Dataset content |

[Start of section]

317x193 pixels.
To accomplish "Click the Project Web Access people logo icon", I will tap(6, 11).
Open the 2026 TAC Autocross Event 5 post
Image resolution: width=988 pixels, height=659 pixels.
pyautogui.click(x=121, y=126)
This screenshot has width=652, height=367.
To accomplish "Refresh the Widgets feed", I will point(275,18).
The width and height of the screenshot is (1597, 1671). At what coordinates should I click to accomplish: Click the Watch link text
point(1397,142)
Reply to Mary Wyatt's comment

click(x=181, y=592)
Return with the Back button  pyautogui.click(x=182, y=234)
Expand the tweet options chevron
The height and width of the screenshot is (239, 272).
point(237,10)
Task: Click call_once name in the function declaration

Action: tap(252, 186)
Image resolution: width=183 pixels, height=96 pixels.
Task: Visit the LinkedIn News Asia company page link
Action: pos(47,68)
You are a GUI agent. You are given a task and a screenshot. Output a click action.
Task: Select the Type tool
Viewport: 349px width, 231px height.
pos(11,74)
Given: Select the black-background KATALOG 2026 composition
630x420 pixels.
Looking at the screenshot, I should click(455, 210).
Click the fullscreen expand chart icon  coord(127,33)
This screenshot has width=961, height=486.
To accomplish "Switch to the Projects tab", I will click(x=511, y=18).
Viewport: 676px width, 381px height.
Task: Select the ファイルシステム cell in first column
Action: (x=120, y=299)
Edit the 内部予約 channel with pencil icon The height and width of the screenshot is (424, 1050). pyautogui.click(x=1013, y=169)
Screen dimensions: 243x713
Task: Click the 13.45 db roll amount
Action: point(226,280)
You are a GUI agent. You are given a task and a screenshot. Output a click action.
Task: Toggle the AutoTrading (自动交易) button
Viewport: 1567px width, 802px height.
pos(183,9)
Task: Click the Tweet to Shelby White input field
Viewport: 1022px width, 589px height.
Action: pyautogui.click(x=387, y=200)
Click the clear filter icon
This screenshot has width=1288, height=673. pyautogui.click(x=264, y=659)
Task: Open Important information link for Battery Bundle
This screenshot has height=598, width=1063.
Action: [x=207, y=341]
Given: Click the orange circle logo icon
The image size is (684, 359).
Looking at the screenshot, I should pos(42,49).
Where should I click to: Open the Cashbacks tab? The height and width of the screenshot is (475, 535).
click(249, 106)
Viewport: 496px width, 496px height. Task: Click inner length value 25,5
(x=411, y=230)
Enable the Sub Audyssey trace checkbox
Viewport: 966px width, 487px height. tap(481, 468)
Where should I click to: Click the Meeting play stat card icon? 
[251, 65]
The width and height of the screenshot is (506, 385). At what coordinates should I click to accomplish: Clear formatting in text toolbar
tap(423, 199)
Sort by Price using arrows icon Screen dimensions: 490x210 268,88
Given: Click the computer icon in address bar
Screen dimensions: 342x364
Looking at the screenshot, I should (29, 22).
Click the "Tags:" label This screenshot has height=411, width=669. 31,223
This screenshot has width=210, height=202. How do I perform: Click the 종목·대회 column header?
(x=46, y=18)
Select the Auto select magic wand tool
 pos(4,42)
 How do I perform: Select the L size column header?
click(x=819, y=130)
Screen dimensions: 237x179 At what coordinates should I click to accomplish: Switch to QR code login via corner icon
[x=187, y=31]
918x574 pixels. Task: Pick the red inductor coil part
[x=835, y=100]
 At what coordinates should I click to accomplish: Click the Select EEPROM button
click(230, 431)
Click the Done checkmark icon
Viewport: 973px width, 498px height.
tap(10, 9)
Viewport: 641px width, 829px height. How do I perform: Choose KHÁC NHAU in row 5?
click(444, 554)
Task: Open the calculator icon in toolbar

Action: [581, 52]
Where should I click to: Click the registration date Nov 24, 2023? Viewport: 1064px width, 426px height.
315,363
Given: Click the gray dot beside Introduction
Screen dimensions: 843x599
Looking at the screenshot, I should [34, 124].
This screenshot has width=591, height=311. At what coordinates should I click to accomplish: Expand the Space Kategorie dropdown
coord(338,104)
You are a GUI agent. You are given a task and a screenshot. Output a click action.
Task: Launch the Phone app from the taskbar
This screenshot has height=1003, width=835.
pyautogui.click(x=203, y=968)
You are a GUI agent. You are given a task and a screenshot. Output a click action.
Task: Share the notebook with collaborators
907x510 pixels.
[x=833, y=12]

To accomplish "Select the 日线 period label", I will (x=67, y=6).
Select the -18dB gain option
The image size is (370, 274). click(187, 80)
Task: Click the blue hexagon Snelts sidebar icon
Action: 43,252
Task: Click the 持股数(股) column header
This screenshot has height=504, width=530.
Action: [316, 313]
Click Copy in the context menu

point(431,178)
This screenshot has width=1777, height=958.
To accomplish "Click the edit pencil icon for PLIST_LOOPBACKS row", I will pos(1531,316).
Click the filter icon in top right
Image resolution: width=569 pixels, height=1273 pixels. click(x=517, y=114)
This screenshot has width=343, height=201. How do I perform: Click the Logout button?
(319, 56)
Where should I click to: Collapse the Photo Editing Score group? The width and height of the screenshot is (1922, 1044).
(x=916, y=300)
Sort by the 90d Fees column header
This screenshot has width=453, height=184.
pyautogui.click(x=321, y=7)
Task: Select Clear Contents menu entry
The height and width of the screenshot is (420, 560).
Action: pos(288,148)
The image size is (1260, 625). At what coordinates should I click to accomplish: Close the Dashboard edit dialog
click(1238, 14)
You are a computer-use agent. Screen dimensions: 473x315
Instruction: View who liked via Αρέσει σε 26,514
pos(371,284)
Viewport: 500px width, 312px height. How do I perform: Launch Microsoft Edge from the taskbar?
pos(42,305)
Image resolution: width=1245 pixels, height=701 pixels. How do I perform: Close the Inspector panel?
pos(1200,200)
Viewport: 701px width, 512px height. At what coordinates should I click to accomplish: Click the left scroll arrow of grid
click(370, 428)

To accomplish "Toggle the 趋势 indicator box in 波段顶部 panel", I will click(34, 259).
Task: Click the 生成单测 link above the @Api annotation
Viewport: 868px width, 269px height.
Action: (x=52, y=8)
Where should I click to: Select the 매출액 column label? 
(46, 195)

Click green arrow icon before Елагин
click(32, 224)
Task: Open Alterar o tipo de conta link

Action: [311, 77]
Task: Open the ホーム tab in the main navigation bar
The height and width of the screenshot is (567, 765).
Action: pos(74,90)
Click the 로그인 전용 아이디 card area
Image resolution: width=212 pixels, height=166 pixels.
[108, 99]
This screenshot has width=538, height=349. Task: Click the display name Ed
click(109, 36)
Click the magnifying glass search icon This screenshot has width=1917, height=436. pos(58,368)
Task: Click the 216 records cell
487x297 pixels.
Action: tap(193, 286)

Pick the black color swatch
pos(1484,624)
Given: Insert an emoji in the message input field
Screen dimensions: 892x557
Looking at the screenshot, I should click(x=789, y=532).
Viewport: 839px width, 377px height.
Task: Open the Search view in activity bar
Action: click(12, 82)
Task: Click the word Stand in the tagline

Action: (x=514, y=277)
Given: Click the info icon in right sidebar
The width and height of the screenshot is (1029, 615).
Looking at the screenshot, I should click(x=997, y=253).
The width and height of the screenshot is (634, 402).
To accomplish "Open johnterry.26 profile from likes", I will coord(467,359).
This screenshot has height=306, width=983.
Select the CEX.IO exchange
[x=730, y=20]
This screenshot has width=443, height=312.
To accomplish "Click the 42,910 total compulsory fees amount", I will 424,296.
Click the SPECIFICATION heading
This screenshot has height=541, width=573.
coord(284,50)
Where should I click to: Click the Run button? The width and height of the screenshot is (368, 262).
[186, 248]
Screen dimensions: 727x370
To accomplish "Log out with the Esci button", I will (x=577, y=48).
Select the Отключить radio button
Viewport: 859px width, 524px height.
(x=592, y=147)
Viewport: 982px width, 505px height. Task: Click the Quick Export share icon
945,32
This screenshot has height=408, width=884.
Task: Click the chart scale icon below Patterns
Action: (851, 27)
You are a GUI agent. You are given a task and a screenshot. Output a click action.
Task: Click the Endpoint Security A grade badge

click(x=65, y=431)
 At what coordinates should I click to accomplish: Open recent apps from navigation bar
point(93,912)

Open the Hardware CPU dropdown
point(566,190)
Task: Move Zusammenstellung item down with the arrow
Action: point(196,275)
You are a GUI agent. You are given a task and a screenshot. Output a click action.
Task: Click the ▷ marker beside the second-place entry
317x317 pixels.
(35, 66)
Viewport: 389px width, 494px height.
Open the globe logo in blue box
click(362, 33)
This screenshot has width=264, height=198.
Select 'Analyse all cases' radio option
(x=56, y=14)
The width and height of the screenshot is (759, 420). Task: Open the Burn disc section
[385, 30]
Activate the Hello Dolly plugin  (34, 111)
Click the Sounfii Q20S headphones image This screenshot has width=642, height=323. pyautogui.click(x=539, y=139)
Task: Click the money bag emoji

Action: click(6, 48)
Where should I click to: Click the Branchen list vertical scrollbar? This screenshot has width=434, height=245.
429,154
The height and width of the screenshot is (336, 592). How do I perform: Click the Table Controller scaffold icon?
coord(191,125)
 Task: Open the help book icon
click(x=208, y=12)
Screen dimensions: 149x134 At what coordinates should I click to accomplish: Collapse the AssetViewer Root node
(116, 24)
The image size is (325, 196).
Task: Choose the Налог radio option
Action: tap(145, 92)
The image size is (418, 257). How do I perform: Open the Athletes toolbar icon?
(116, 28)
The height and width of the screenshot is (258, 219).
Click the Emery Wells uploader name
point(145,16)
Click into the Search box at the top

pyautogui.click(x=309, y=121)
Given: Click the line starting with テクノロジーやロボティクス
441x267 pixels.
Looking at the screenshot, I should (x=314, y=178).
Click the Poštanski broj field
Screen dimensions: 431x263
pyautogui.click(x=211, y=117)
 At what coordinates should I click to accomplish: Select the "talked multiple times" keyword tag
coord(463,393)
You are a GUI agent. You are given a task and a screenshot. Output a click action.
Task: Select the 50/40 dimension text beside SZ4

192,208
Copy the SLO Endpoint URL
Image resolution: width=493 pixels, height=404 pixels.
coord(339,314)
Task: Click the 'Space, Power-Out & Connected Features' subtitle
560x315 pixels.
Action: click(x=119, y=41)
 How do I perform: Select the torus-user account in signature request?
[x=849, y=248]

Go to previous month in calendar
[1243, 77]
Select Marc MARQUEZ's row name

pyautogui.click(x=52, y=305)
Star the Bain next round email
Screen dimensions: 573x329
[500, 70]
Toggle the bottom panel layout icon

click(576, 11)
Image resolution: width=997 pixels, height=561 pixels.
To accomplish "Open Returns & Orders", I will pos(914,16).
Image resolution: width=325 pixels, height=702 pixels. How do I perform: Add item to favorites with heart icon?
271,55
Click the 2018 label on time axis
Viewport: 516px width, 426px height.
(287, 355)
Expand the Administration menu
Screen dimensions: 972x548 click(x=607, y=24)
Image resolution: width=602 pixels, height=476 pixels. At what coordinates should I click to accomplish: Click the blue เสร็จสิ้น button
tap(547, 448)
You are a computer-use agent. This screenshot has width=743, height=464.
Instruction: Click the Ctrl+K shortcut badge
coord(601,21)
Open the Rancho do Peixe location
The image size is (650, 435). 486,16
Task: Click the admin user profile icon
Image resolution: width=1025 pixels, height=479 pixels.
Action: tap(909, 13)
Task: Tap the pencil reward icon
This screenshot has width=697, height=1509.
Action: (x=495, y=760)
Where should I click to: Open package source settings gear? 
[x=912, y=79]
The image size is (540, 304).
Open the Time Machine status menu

[End of section]

Above this instruction are the records; retype exactly the lines from the one containing "Given: Click the info icon in right sidebar" up to and including the one containing "This screenshot has width=443, height=312.".

Given: Click the info icon in right sidebar
The width and height of the screenshot is (1029, 615).
Looking at the screenshot, I should click(x=997, y=253).
The width and height of the screenshot is (634, 402).
To accomplish "Open johnterry.26 profile from likes", I will coord(467,359).
This screenshot has height=306, width=983.
Select the CEX.IO exchange
[x=730, y=20]
This screenshot has width=443, height=312.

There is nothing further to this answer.